Repeat word for word, please, only the lines from the one that includes "Identify the location of protein-label: ENaC" through the final line of the data.

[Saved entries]
------------------------------------
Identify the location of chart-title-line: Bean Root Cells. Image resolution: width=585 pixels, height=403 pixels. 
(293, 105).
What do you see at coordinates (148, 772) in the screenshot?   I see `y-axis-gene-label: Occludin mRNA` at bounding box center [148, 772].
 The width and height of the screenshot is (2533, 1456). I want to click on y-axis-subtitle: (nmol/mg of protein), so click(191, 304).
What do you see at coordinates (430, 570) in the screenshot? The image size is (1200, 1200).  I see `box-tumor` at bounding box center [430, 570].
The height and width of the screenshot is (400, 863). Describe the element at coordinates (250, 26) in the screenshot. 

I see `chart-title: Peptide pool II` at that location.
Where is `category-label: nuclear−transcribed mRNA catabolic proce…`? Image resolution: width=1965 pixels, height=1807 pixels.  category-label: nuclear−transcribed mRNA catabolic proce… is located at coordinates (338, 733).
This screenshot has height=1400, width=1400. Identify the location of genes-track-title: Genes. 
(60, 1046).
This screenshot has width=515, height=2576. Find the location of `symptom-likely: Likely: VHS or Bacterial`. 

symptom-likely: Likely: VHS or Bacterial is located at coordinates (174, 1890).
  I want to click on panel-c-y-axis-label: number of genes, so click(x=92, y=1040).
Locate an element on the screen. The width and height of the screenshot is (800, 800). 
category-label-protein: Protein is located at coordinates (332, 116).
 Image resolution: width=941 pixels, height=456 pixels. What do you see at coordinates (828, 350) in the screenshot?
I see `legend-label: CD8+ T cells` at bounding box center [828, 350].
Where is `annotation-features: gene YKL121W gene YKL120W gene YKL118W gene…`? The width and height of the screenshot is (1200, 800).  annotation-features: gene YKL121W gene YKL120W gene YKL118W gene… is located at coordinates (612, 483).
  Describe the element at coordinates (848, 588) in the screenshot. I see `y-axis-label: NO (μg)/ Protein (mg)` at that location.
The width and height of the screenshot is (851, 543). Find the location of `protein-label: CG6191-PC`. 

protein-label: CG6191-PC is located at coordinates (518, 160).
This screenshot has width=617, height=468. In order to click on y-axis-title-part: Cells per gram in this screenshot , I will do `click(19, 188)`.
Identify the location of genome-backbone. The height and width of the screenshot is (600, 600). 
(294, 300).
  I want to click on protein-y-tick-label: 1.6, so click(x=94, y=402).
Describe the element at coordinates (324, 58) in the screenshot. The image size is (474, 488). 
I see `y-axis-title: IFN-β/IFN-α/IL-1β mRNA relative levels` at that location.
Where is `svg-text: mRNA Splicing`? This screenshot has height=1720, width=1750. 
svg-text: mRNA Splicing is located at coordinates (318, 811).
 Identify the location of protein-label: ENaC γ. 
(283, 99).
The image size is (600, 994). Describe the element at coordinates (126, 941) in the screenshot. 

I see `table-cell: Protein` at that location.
------------------------------------
**Written answer:**
 Identify the location of protein-label: ENaC γ. 
(283, 99).
The image size is (600, 994). Describe the element at coordinates (126, 941) in the screenshot. 

I see `table-cell: Protein` at that location.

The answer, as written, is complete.